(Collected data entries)

═══

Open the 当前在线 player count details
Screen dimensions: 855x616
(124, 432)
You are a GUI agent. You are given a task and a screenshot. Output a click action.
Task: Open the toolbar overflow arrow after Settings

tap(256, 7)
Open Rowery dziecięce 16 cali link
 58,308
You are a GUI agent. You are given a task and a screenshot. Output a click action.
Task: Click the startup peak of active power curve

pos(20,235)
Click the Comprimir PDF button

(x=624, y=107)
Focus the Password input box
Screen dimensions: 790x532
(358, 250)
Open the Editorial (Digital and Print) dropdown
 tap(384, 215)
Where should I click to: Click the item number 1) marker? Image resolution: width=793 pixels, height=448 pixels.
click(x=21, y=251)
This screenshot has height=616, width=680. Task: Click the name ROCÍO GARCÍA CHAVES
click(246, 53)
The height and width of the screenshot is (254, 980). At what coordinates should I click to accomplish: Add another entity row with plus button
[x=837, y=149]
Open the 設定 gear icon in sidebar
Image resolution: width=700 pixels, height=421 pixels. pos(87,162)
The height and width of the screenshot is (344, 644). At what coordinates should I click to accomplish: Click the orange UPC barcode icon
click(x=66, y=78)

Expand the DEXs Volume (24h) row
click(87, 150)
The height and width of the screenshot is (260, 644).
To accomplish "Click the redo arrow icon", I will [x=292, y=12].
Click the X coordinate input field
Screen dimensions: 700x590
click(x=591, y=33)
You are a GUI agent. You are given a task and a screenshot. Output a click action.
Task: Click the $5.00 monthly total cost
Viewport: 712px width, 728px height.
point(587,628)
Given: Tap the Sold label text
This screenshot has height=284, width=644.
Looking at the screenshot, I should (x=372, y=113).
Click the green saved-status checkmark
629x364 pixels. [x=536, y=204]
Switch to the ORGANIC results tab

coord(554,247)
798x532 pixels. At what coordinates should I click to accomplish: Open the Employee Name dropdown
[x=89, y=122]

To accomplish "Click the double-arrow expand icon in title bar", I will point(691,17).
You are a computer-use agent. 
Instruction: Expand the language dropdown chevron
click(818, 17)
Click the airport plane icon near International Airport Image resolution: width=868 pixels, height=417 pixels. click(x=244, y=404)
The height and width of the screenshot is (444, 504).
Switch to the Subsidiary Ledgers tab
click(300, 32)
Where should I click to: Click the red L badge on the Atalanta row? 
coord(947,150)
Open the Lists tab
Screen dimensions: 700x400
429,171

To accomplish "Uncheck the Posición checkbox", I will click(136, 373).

═══

_EXERCISE OBJECTIVE_.
Down to the last line, give the records again exactly.

_YOUR RESPONSE_.
Open the 当前在线 player count details
Screen dimensions: 855x616
(124, 432)
You are a GUI agent. You are given a task and a screenshot. Output a click action.
Task: Open the toolbar overflow arrow after Settings

tap(256, 7)
Open Rowery dziecięce 16 cali link
 58,308
You are a GUI agent. You are given a task and a screenshot. Output a click action.
Task: Click the startup peak of active power curve

pos(20,235)
Click the Comprimir PDF button

(x=624, y=107)
Focus the Password input box
Screen dimensions: 790x532
(358, 250)
Open the Editorial (Digital and Print) dropdown
 tap(384, 215)
Where should I click to: Click the item number 1) marker? Image resolution: width=793 pixels, height=448 pixels.
click(x=21, y=251)
This screenshot has height=616, width=680. Task: Click the name ROCÍO GARCÍA CHAVES
click(246, 53)
The height and width of the screenshot is (254, 980). At what coordinates should I click to accomplish: Add another entity row with plus button
[x=837, y=149]
Open the 設定 gear icon in sidebar
Image resolution: width=700 pixels, height=421 pixels. pos(87,162)
The height and width of the screenshot is (344, 644). At what coordinates should I click to accomplish: Click the orange UPC barcode icon
click(x=66, y=78)

Expand the DEXs Volume (24h) row
click(87, 150)
The height and width of the screenshot is (260, 644).
To accomplish "Click the redo arrow icon", I will [x=292, y=12].
Click the X coordinate input field
Screen dimensions: 700x590
click(x=591, y=33)
You are a GUI agent. You are given a task and a screenshot. Output a click action.
Task: Click the $5.00 monthly total cost
Viewport: 712px width, 728px height.
point(587,628)
Given: Tap the Sold label text
This screenshot has height=284, width=644.
Looking at the screenshot, I should (x=372, y=113).
Click the green saved-status checkmark
629x364 pixels. [x=536, y=204]
Switch to the ORGANIC results tab

coord(554,247)
798x532 pixels. At what coordinates should I click to accomplish: Open the Employee Name dropdown
[x=89, y=122]

To accomplish "Click the double-arrow expand icon in title bar", I will point(691,17).
You are a computer-use agent. 
Instruction: Expand the language dropdown chevron
click(818, 17)
Click the airport plane icon near International Airport Image resolution: width=868 pixels, height=417 pixels. click(x=244, y=404)
The height and width of the screenshot is (444, 504).
Switch to the Subsidiary Ledgers tab
click(300, 32)
Where should I click to: Click the red L badge on the Atalanta row? 
coord(947,150)
Open the Lists tab
Screen dimensions: 700x400
429,171

To accomplish "Uncheck the Posición checkbox", I will click(136, 373).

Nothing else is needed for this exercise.